Aber dann merkst du, und das war bei mir der Fall, „Eigentlich will mich diese Person jetzt gar
nicht manipulieren.“ Also es ist so ein bisschen, wie wenn man in so einer doppelten Matrix oder so
gefangen ist, weil dir wird ja immer genau das Gegenteil eingeredet. Wer dich eigentlich
manipuliert, ist ja die Gruppe und es wird dir genau andersrum eingeredet. Als ich das dann gemerkt
habe, war es wie, als ob so ein Vorhang gefallen ist oder so eine Wand. Eine Grenze, die sich
geöffnet hat, eine Grenze der Isolation. Das ist, galube ich, ganz wichtig, immer weiter dieses
Gefühl zu vermitteln.
K: Wie wirkt sich denn diese Erfahrung heute noch auf Ihr leben aus?
J: Jetzt muss ich mal kurz überlegen… Es ist ja jetzt zwei Jahre ungefähr her und es war ein Jahr,
dass ich da drin war, aber trotzdem sehr erschreckend im Nachhinein festzustellen, wie schnell
einen so was catchen kann, dass man wie in einen Strudel gerät und auch ganz viel Geld verliert
und sein ganzes plötzlich nach etwas anderem ausrichtet. Es ist schon wie eine Narbe oder ein
Bruch in einem selber, der da existiert.
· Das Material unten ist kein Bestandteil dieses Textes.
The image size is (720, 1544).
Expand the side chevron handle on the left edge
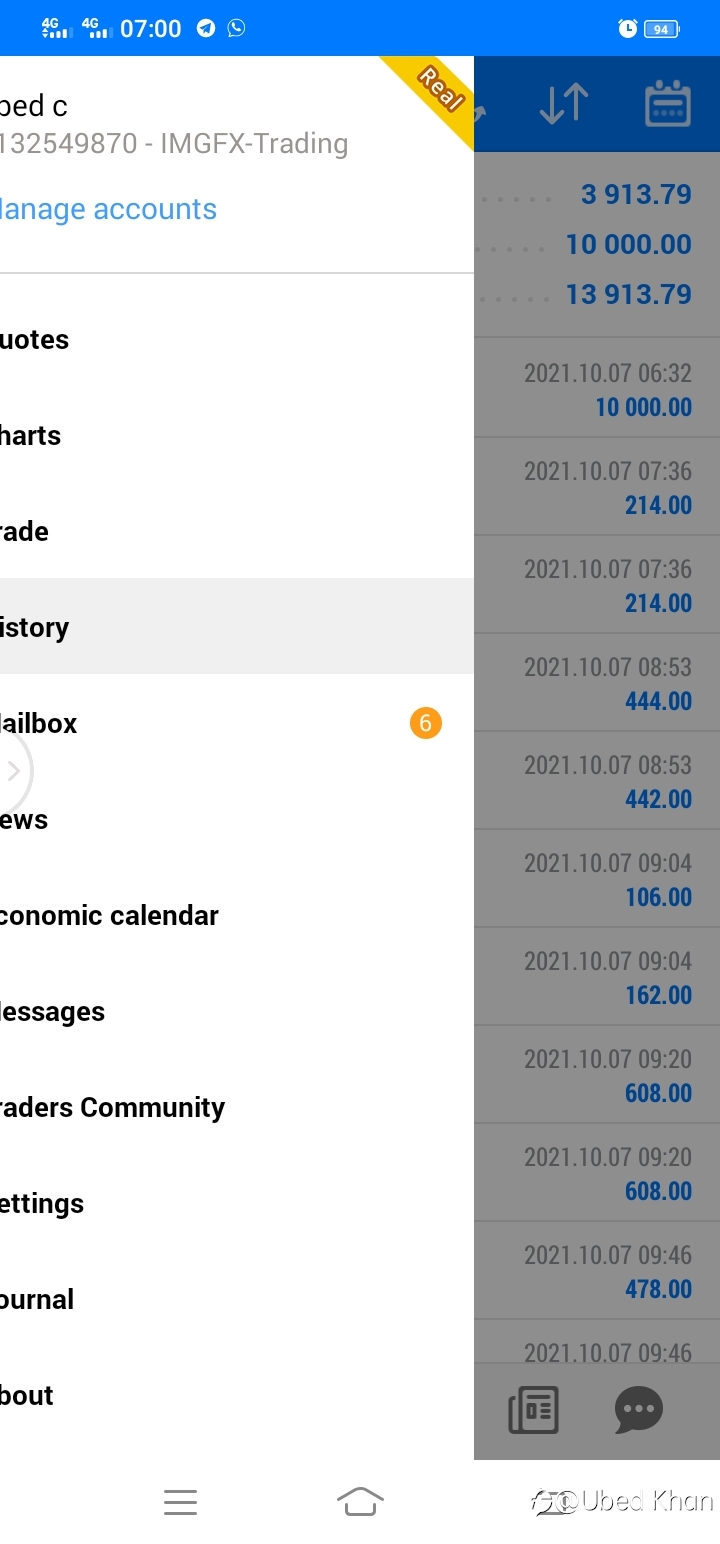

Ich war ja in einer Selbsthilfegruppe und da hatte eine mal
gesagt: „Ich hab einen Sprung“. Ja, also so kann man sich das vielleicht vorstellen, dein
Grundglaube an Menschen ist ja auch so ein bisschen erschüttert… also es sind ja immer Menschen,
die das machen, auch wenn wir hier von Religion reden… Es kann ja wirklich in jeder Gruppe so
eine Manipulation stattfinden…also man ist erst mal schon sehr erschüttert, wie sehr und wie schnell
man so beeinflussbar ist und dass man dann auch selber in Teil von so einem System ist. Mich hat
es schon sehr lange beschäftigt, das erst mal zu verarbeiten. Jetzt im Moment geht es mir schon
ganz gut, würde ich sagen, aber ab und zu beschäftigt mich das eben doch immer noch ganz schön.
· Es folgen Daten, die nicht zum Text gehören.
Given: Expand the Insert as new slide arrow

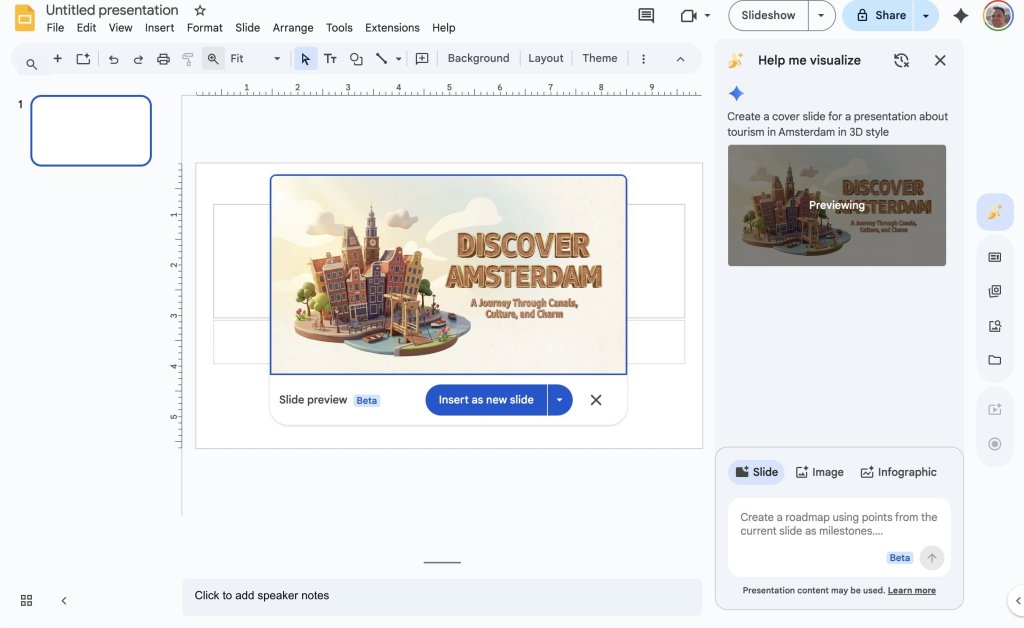Looking at the screenshot, I should point(560,400).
Ich hab dann ja auch Videos darüber gemacht, um auch darüber aufzuklären, wie das passieren kann
und dass man anderen auch sagen kann: „Hey, das kann jedem passieren und das geht echt ziemlich
schnell.“ Das ist mir, glaube ich, immer noch wichtig…Ich habe aber auch draus gelernt, das ist
vielleicht auch wieder positiv, also irgendwie hat das Thema auch was für mich, weil wir alle
vielleicht auch daraus lernen können, besser mit Menschen umzugehen und ja, wie schnell das
gehen kann, dass so ein totales System quasi entstehen kann und zu spüren, wann das eben auch
nicht so ist. Also ich merke jetzt viel schneller, wenn da irgendeine Person ist, die manipulativ ist
oder wenn ich in einer Gruppe oder unter Menschen bin, wo ich das Gefühl habe, dass es nicht so
ist. Also ich kann das jetzt auch ab und zu schon wieder genießen. Das ist nämlich etwas, das einem
danach erst mal nicht so leicht fällt, in Gruppen zu sein, aber ich halte es für ratsam, das trotzdem
zu machen. Es ist dann ja, wie wenn man einen Unfall erlebt hat, dann wieder ins Auto zu steigen.
Das ist dann tatsächlich erst mal nicht so einfach, man muss dann das Vertrauen zu anderen
Menschen wieder kriegen, aber ich denke, wie gesagt, man kann daraus lernen und es auch
schätzen, wenn man mit anderen so in Verbindung ist, ohne dass dahinter jemand ist, der etwas will.